[Opening Provided data section]
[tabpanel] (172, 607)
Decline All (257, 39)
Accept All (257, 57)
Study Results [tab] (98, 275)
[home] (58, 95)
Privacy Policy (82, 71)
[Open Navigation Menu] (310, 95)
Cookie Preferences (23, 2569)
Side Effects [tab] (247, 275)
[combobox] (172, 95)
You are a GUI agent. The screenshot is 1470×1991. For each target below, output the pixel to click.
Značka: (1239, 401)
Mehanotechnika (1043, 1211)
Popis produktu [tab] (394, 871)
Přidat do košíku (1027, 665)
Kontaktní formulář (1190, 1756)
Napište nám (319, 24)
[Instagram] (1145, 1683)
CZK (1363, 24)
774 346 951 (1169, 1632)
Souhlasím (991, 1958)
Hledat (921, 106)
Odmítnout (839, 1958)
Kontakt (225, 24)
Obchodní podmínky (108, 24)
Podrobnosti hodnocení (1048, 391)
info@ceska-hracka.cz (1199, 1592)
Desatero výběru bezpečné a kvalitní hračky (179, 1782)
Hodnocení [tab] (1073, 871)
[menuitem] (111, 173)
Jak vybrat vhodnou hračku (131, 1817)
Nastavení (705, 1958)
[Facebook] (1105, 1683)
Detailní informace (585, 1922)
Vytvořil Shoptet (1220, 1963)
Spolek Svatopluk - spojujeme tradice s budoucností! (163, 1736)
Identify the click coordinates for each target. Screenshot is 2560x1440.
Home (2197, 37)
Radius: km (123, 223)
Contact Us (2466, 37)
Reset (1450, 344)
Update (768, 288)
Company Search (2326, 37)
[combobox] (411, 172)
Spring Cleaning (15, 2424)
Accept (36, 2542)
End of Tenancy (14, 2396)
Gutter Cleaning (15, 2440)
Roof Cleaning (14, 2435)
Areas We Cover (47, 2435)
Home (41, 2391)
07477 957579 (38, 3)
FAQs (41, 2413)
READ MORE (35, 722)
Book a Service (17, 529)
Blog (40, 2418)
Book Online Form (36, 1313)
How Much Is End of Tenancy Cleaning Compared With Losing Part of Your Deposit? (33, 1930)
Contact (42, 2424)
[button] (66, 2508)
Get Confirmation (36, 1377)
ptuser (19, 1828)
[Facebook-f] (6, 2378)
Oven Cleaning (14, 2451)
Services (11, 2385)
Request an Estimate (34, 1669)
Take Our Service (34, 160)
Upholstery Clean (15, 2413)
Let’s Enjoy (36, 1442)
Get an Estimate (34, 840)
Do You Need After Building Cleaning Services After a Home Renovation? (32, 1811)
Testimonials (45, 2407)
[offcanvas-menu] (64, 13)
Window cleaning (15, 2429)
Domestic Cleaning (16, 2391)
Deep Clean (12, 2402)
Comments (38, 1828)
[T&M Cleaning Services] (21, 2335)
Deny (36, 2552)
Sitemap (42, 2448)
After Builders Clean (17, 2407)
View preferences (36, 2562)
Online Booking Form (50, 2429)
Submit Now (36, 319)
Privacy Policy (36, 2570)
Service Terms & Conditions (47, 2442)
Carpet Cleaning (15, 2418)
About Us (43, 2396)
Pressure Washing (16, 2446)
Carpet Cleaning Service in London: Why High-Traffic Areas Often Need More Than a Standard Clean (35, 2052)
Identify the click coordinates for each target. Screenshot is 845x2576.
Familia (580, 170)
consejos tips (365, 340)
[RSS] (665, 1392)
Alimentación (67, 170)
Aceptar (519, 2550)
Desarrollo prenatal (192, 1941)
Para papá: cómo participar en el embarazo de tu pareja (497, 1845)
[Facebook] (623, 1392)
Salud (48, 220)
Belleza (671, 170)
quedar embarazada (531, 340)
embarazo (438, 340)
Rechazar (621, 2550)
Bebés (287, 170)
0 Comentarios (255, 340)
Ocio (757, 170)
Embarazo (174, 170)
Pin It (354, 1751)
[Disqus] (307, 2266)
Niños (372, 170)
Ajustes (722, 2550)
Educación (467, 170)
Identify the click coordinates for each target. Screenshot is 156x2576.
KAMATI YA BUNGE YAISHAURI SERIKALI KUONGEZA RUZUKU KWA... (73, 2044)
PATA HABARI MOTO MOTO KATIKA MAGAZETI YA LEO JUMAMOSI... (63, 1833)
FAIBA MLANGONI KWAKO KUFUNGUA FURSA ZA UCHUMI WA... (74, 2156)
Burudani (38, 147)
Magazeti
[Closing Provided data section]
■ Directions ■
Please, starting with the first line of the material above, write out each line exactly and finish on the line that includes "[menuitem] (111, 173)".

■ Exercise output ■
[tabpanel] (172, 607)
Decline All (257, 39)
Accept All (257, 57)
Study Results [tab] (98, 275)
[home] (58, 95)
Privacy Policy (82, 71)
[Open Navigation Menu] (310, 95)
Cookie Preferences (23, 2569)
Side Effects [tab] (247, 275)
[combobox] (172, 95)
You are a GUI agent. The screenshot is 1470×1991. For each target below, output the pixel to click.
Značka: (1239, 401)
Mehanotechnika (1043, 1211)
Popis produktu [tab] (394, 871)
Přidat do košíku (1027, 665)
Kontaktní formulář (1190, 1756)
Napište nám (319, 24)
[Instagram] (1145, 1683)
CZK (1363, 24)
774 346 951 (1169, 1632)
Souhlasím (991, 1958)
Hledat (921, 106)
Odmítnout (839, 1958)
Kontakt (225, 24)
Obchodní podmínky (108, 24)
Podrobnosti hodnocení (1048, 391)
info@ceska-hracka.cz (1199, 1592)
Desatero výběru bezpečné a kvalitní hračky (179, 1782)
Hodnocení [tab] (1073, 871)
[menuitem] (111, 173)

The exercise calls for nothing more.